**Text:**

##############################

Catholic Dominican Identity

The Mission Statement of Providence College
Providence College is a Catholic, Dominican, liberal arts institution of higher education and a community committed to academic excellence in pursuit of the truth, growth in virtue, and service of God and neighbor.

History
Providence College was founded in 1917 by the Dominican Friars at the invitation of Bishop Harkins to provide a Catholic education in the arts and sciences.

Faith and Reason
Providence College is confident in the appeal of reason, believes that human beings are disposed to know the truth, and trusts in the power of grace to enlighten minds, open hearts, and transform lives. Providence College maintains that the pursuit of truth has intrinsic value, that faith and reason are compatible and complementary means to its discovery, and that the search for truth is the basis for dialogue with others and critical engagement with the world.

Academic Excellence
Providence College is committed to academic excellence, and holds itself to the highest standards in teaching, learning, and scholarship. Its core curriculum addresses key questions of human existence, including life’s meaning and purpose, and stresses the importance of moral and ethical reasoning, aesthetic appreciation, and understanding the natural world, other cultures, and diverse traditions. Providence College honors academic freedom, promotes critical thinking and engaged learning, and encourages a pedagogy of disputed questions.

Community and Diversity
Providence College seeks to reflect the rich diversity of the human family. Following the example of St. Dominic, who extended a loving embrace to all, it welcomes qualified men and women of every background and affirms the God-given dignity, freedom, and equality of each person. Providence College promotes the common good, the human flourishing of each member of the campus community, and service of neighbors near and far.

Veritas and Providence
Providence College brings the eight-hundred-year-old Dominican ideal of veritas to the issues and challenges of today. It seeks to share the fruits of contemplation in an increasingly global and diverse society, and to praise and bless all that is good and vital in human endeavors. Providence College supports the Dominican mission of preaching the gospel of Jesus Christ to a new generation of students and helping them discover God’s providence in their lives.​

Introduction

As PC200 strives to build on our first hundred years of success by developing a strategy to navigate the challenges and opportunities which we will face in the next ten years and beyond, the mission and identity of our institution are of central importance, since it is our mission and identity which form the goal of our strivings and the chief criterion of our progress. Providence College was founded in 1917 by the Dominican Friars to provide a Catholic education in support of the Order’s broader mission to preach the truth of Jesus Christ for the salvation of souls.

This founding mission continues to inspire and inform our unique identity and purpose as an institution. Providence College holds the special honor of being the only Catholic, Dominican, liberal arts institution of higher education founded and administered by the Dominican Friars in the United States. The unique Catholic and Dominican identity and mission of Providence College, expressed with great clarity in the College’s mission statement, make Providence College an unparalleled institution in the American academy, attractive in its distinct contribution to the institutional diversity of American higher education.[1]

With a clear vision of our mission and identity, the College now requires a sophisticated strategy for realizing that vision. Recent organizational identity studies have shown that the preservation, transmission, and development of a distinct institutional identity requires intentional and persistent strategies of maintenance and renewal in light of isomorphic (i.e. homogenizing) pressures which arise from within certain organizational fields.[2] Many religious institutions of higher education have lost their distinctive identity as a result of these pressures to conform to their secular counterparts.

##############################

**Dataset content:**
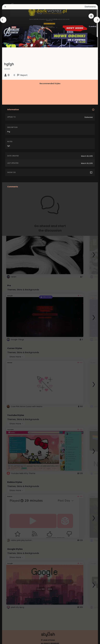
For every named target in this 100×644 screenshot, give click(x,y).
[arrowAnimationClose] (3, 20)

##############################

Using the Providence College text, answer the following, one per line:
1. In what year was Providence College founded?
2. Whose example is cited as having extended a loving embrace to all?
3. How old is the Dominican ideal of veritas?

1. 1917
2. St. Dominic
3. Eight hundred years